Con muy poco el director consigue calar en el espectador, con unas historias pequeñas y apenas explicadas pero sí intuidas que entendemos que se interrumpieron hace años o nunca llegaron a nada. De esas historias sólo quedan algunas miradas, un silencio más largo de lo normal y la idea del paso del tiempo. Son fragmentos o huellas aún no borradas de un pasado con el que podemos sentirnos identificados. Que se palpa en el ambiente, ayudado con los espacios abandonados que busca nuestro héroe.
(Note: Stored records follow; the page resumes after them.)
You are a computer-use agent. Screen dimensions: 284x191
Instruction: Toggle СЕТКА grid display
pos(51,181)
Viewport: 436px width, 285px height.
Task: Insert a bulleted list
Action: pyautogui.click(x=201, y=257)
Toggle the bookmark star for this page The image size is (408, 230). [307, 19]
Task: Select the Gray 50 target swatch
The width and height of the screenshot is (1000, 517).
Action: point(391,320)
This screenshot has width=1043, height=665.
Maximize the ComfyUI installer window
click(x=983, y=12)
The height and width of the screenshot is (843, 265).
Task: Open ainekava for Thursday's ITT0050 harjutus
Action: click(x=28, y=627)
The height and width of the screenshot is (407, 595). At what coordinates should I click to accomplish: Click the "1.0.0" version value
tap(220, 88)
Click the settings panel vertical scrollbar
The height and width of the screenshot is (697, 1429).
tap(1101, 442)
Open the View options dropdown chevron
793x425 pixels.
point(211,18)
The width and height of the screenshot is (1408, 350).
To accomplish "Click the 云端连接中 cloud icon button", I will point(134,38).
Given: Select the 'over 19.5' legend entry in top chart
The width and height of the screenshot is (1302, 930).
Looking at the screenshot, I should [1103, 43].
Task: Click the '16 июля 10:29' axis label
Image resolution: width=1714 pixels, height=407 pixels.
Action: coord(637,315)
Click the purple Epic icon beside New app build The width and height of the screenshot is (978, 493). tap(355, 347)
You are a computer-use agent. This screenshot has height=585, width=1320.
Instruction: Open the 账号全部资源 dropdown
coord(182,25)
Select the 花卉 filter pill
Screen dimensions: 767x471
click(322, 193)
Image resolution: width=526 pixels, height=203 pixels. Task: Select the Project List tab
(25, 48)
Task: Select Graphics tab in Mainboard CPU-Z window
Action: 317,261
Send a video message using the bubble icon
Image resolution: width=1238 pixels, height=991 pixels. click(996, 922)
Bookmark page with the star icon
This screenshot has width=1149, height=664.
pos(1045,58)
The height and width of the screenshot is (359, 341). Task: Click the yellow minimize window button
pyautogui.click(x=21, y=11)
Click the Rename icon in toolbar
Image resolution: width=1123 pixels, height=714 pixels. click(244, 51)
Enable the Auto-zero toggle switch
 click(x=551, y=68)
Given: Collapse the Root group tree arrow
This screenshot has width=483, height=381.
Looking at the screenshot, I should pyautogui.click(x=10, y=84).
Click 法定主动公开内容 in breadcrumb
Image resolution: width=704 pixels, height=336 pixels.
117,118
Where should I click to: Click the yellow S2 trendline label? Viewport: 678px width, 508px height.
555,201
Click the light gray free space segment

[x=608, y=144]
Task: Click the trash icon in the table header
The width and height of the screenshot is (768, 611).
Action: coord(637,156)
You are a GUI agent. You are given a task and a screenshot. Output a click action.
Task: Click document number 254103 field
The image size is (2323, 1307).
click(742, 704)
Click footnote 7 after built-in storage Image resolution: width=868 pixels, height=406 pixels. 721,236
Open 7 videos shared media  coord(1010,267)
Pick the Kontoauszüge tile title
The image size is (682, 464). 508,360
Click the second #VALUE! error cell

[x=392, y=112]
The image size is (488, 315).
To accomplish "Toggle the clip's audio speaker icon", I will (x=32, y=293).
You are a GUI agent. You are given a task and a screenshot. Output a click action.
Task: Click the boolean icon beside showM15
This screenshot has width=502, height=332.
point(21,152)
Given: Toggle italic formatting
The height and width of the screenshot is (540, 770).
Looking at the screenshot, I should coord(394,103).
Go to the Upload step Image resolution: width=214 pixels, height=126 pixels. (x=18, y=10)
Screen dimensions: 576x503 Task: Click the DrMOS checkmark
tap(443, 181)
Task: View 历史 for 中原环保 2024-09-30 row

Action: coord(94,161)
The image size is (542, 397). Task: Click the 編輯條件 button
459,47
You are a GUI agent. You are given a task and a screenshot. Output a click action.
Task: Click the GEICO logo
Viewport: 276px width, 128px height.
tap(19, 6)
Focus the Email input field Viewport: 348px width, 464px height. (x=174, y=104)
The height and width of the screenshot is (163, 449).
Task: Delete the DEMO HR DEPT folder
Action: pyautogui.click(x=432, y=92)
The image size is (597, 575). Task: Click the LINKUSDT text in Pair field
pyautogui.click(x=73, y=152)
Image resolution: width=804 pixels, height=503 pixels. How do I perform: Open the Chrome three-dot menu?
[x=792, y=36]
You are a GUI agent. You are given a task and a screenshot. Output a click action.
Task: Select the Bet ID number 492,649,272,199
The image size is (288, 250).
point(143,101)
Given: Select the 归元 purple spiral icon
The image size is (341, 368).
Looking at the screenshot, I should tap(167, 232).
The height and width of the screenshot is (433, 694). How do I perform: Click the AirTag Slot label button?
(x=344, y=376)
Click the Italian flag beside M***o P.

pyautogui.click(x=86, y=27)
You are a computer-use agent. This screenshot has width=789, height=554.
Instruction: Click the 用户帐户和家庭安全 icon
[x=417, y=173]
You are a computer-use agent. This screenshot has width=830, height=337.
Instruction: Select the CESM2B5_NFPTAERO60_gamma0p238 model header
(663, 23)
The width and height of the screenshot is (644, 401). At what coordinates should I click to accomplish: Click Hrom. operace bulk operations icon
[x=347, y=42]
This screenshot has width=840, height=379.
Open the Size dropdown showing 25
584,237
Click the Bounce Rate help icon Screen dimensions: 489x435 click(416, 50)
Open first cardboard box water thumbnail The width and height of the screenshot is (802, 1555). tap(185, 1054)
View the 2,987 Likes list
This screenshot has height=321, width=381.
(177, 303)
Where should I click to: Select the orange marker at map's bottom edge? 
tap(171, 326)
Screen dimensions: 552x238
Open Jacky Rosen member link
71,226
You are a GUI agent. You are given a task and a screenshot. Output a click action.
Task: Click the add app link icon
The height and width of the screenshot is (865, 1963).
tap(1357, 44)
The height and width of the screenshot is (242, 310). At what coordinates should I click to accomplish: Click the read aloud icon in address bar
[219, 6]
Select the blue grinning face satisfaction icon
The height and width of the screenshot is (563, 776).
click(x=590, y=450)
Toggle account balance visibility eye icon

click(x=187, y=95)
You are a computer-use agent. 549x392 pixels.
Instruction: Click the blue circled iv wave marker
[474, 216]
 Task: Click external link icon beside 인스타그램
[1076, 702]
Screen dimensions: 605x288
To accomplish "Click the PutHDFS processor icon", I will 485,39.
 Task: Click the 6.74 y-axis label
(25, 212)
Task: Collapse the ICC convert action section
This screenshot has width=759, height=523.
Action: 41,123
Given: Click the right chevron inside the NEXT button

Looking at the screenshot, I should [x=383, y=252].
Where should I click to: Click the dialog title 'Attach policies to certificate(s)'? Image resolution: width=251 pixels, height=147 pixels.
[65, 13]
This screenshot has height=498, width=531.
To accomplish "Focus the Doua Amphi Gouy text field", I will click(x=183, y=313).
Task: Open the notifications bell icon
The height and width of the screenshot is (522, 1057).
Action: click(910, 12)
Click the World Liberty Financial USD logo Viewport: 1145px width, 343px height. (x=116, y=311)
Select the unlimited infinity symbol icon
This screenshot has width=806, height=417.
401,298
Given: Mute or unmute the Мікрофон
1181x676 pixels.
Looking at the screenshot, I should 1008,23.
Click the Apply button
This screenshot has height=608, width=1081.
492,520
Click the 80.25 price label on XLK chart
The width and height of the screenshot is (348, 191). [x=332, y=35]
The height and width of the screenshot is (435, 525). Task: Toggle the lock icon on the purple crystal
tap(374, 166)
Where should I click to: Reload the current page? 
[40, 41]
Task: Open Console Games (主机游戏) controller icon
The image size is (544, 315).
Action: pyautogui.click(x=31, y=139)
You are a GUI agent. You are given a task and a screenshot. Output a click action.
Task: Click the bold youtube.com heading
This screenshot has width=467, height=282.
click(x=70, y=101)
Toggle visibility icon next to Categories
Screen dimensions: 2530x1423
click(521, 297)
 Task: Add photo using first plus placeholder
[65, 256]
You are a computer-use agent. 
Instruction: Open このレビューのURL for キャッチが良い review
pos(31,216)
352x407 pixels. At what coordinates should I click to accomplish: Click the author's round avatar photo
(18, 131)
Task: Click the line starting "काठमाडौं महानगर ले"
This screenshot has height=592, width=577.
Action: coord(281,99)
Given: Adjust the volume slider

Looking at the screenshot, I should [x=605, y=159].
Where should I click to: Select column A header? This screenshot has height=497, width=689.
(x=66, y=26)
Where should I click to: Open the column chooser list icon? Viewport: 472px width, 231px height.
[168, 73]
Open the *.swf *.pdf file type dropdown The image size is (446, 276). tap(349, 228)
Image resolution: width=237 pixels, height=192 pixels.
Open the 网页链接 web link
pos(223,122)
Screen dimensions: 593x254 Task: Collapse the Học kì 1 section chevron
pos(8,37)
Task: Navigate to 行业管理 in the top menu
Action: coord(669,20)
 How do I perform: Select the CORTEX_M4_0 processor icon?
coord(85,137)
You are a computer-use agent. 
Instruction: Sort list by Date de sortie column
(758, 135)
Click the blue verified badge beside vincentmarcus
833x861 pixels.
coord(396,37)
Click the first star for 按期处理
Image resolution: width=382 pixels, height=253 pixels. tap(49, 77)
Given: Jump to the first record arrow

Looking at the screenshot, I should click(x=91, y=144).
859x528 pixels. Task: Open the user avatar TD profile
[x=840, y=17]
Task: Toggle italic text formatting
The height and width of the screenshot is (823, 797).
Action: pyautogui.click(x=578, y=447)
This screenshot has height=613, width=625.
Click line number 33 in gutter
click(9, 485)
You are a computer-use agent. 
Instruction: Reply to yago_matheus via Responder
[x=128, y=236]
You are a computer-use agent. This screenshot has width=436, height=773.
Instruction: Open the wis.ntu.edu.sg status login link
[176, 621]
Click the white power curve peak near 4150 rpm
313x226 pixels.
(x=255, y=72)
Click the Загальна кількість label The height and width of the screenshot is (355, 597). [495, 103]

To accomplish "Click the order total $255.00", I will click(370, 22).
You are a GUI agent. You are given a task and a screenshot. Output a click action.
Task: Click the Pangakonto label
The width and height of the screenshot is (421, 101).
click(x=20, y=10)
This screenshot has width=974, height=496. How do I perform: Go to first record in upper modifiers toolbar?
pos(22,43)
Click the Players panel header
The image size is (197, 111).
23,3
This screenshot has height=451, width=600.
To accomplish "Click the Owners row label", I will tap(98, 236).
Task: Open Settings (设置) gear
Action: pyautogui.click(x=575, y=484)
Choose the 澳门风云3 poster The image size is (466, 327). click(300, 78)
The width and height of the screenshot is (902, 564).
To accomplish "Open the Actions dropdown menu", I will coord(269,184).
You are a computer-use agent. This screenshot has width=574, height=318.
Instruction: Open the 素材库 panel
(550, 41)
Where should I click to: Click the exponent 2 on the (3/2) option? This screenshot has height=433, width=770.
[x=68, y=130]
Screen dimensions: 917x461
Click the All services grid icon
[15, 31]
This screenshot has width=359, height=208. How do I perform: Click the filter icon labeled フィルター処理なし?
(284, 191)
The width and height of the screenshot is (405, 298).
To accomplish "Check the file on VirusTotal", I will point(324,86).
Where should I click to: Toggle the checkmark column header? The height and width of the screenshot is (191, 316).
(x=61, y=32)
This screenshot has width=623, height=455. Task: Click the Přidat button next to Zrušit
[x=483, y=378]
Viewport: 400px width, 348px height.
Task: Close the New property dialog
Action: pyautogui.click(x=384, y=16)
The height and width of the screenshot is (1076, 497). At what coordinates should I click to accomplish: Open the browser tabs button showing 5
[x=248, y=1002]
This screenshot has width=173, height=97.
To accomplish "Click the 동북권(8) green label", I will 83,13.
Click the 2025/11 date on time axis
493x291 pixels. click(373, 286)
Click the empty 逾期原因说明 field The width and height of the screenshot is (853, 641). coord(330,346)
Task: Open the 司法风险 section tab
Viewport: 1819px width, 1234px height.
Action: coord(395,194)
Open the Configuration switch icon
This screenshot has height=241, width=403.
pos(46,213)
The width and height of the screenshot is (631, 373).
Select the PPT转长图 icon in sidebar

Un héroe al que desde el inicio sabemos asqueado y decepcionado con su vida. Su vida no es ni remotamente parecida a como esperaba que fuera hace diez años. Así, aunque tranquilo y de pocas palabras, encontramos momentos de auténtica frustración donde su furia queda expresada en acciones violentas, ya sea rompiendo tazas de la fábrica abandonada del principio o en mitad de un concierto que baila más con espasmos que siguiendo el ritmo. Escena por lo demás resuelta brillantemente con un seguimiento sencillo de la cámara y es que parece que una de las máximas de la película es aquella que “menos es más”, tanto a nivel narrativo como de dirección.
Creo que también son digno de mención varios detalles. El primero es como se juega con dos ideas que no debieran considerarse contradictorias y que funciona bastante bien. Me refiero a la mirada sobre la tierra o el lugar de origen, huyendo de la sobreexplotación de misticismo sin abandonarlo a la vez que nos enseña un lugar con su vitalidad cultural y juvenil. Está muy bien construido. No se trata de la típica guerra entre lo viejo y lo nuevo, sino que para la cámara y por tanto para su director también, no se puede explicar su tierra sin esos lugares de leyendas, los lugares abandonados y los garitos musicales donde suena la música más actual. Porque aunque un estado mental, lo cierto es que la obra de Ángel Santos también sirve para capturar a una generación.
El segundo detalle. Siguiendo hablando de la cámara, es revelador como nos muestra esta a los personajes, especialmente a las chicas. Y aún así no trata igual a la ex, que a su hermana o a Alicia, donde nos regala unos primeros planos llenos de sensualidad.
Lo cierto que por todo lo anterior dicho Las altas presiones acaba siendo una obra redonda que se disfruta saboreando por más que bien pensado, su trama no es nada novedosa (tampoco lo intenta ser, no van por ahí los tiros). Su final no ha terminado de convencer a algunos colegas en el festival, pero a mi me deja satisfecho. La clave está en entrar en un tono y una atmósfera que se siente cercana, con unos personajes sencillos, bien perfilados y llenos de vida, en especial los dos jóvenes que acompañan a Miguel y que esté siente envidia de ellos.
«Las altas presiones es un estado mental», que diría el prota de Doctor en Alaska.